La naturaleza zumba con la abeja el regreso de cada nueva estación y, con la lluvia, la promesa del barro que justifica y redime todo juego. El calor del campo y su pureza también vibran y el pertinaz vuelo sin ruta precisa elige las flores que libará en su corto sueño, que —sin embargo— lleva el signo de lo infinito.
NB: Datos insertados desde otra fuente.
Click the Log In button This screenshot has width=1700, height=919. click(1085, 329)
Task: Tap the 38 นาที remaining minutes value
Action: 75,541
La intensidad de las imágenes está sostenida por las operaciones constructivas de desplazamiento y focalización que le dan a esta poesía su nota esencial. La lectura es oblicua y zigzagueante, los contornos son a la vez nítidos y fragmentarios y la contundencia del recuerdo —deliberadamente ocultado— espesa la multiplicidad de sentidos. Algo en apariencia tan intrascendente como el vuelo de una abeja se apropia de todos nuestros deseos y con avidez leemos una y otra vez los cantos que atrapan al lector desde su contextura, como latigazos o picaduras a la vez que nos sacuden del presente sin darnos tiempo para esquivar el aguijón. Los que amamos la poesía, sabemos que hay en ella un secreto, una única verdad e intuimos que con respecto a ella no es posible ninguna dialéctica o explicación, que cada poema —como diría Borges— no encierra un puñado sino todo el universo.

Estos poemas nos empujan al misterio de saber y sabernos lectores y por lo tanto, vulnerables, cada vez que permitimos que el vuelo de la abeja avive y deleite nuestros sentidos.